I don't mind moving the mouse pointer when I have to and I use Window
Eyes mouse keys to do so. Otherwise, I don't care where something
is on the screen as long as I can get to it, first with keystrokes and
then with mouse keys.
earlier, David Moore, wrote:
toggle quoted messageShow quoted text
Hi all,
There is something else that excites me about the golden cursor. I like
to be able to do a task like a sighted person does instead of always
using navigation commands. It is harder to move the mouse instead of
using object review or screen review, and routing the mouse to that spot.

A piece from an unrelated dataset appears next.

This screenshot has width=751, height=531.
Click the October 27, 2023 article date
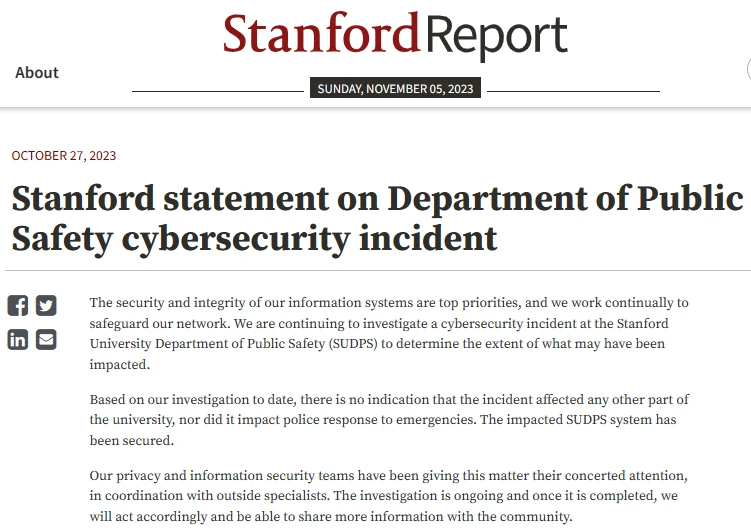pyautogui.click(x=64, y=155)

However, when I can move my mouse around and find a control in a program
with the mouse pointer, it sure gives me a sense of satisfaction. I get
so excited, when I can do something like a sighted person. I use object
and screen review to the max, and do everything I can with key commands,
but it really excites me when I can move the mouse pointer around and
find something just like a sighted person. When I show a sighted person
how I move the mouse pointer and save positions with Golden cursor, that
excites them about my assistive technology much more than when they see
me using key commands. We all need to show off what we can do to sighted
friends, to get the sighted excited about what the blind can do. So,
there is a reason to use the Golden cursor for excitement and fun, and
not just to get the job done. I don't like to just get the job done. I
like to get a visual picture of everything and do something just like I
would if I was sighted. I don't know if any of you feel that way or not.
I want the sighted seeing my technology, as well as the blind. Moving the
mouse with Golden cursor, is something sighted friends can really relate
to, because they use the mouse. I only use a computer a third of the time
to get the job done. The other two thirds of the time is to be
adventurous and try doing tasks different ways, and always be researching
how something might be done. A lot of inventions have been made by doing
just that, not just getting the job done. I am a research person, not
someone who just wants to get the job done. Maybe that is why I get
excited over something like Golden cursor, because you can actually move
the mouse around. I can't stress enough, that it really helps the blind
to have a visual picture of where everything is on the screen. If you
always use key commands, you do not know the visual layout, and where
things are in your mind. I am a very visual person even though I am
blind, if that makes sense. I had half of my sight until I was 15, and I
constantly think as I saw then. I am 50 now, and I still have good light
perception. Maybe that makes a difference of why I have to have a visual
picture of everything to be happy. Only using key commands, a blind
person is left without a visual reference. I am always asking sighted
people where the mouse is on the computer screen if I am using JAWS. This
is why I love NVDA and Golden Cursor, because I can hear in pixels of
where something is on the screen, and get a picture in my mind of where
that is. No matter what I do, even with key commands, I want to see it in
my mind like I am looking at the screen. Does anyone else feel like this.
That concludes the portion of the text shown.